Ana Roqica
- Full name: Ana Maria Roqica
- Born: February 2, 1988 (age 38)
- Height: 1.62 m (5 ft 4 in)
- Weight: 55 kg (121 lb)

Rugby union career

International career
- Years: Team / Apps / (Points)
- Fiji / 3 / (0)

National sevens team
- Years: Team /  / Comps
- Fiji
- Medal record
Representing Fiji
Women's rugby sevens
Olympic Games
| Bronze medal – third place | 2020 Tokyo | Team competition |

= Ana Maria Roqica =

Fijian rugby sevens player

Ana Maria Roqica (born February 2, 1988) is a Fijian rugby sevens player. She is a member of the Fiji women's national rugby sevens team to the 2016 Summer Olympics.

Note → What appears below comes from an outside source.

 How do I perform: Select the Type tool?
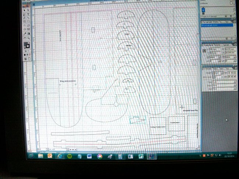[28, 14]

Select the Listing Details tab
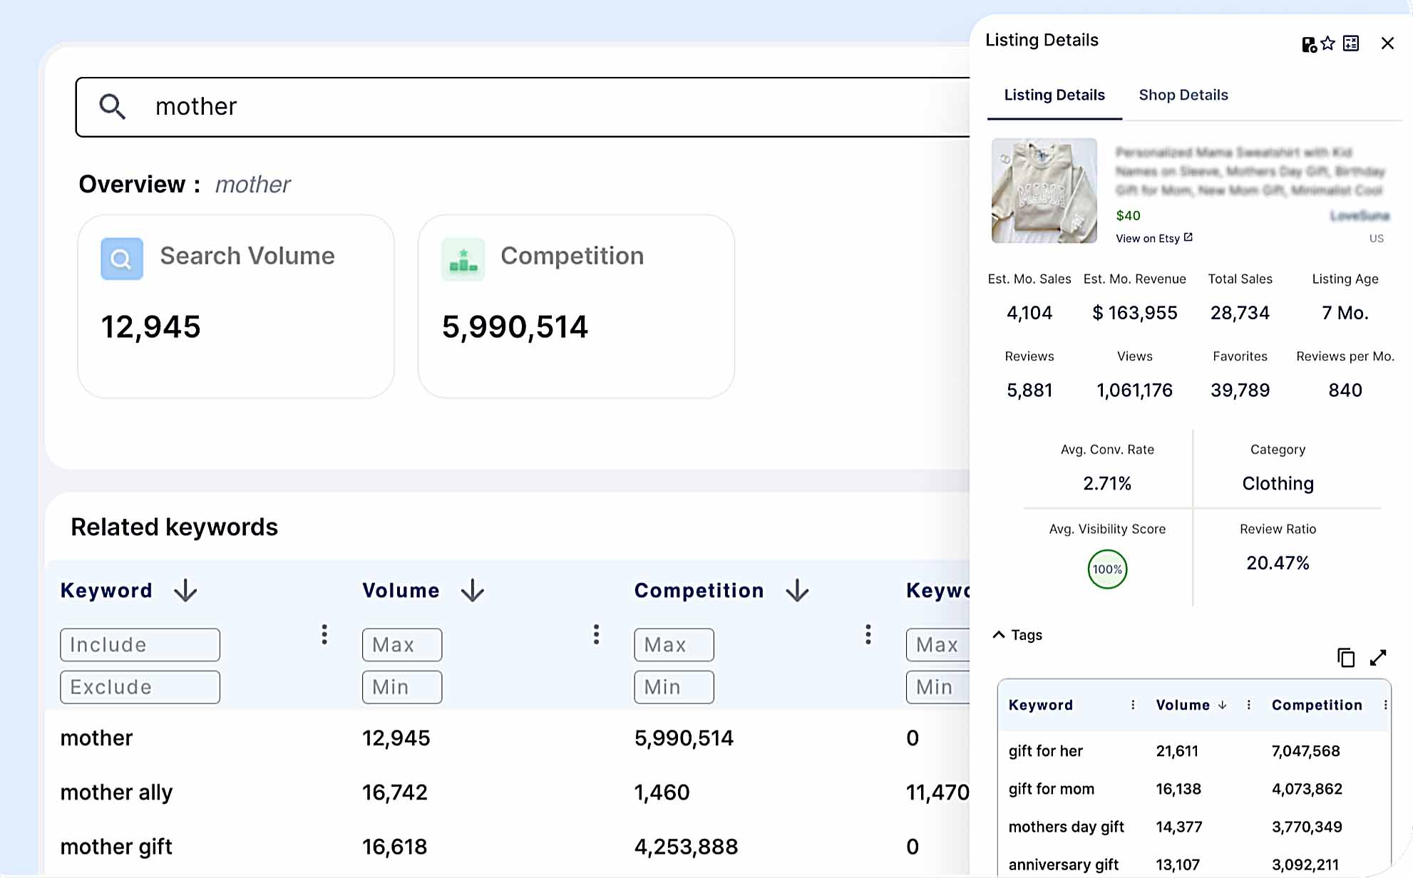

Roqica was named in the Fijiana team to the 2020 Summer Olympics when she was selected as the 13th player after Luisa Tisolo pulled out due to injury. She won a bronze medal at the event. She has captained the Fijiana side since being named captain in 2011. She also captained them at the Rio Olympics.

Roqica has won gold at the 2011 and 2015 Pacific Games. She was selected for the Fijiana squad to the 2021 Rugby World Cup in New Zealand.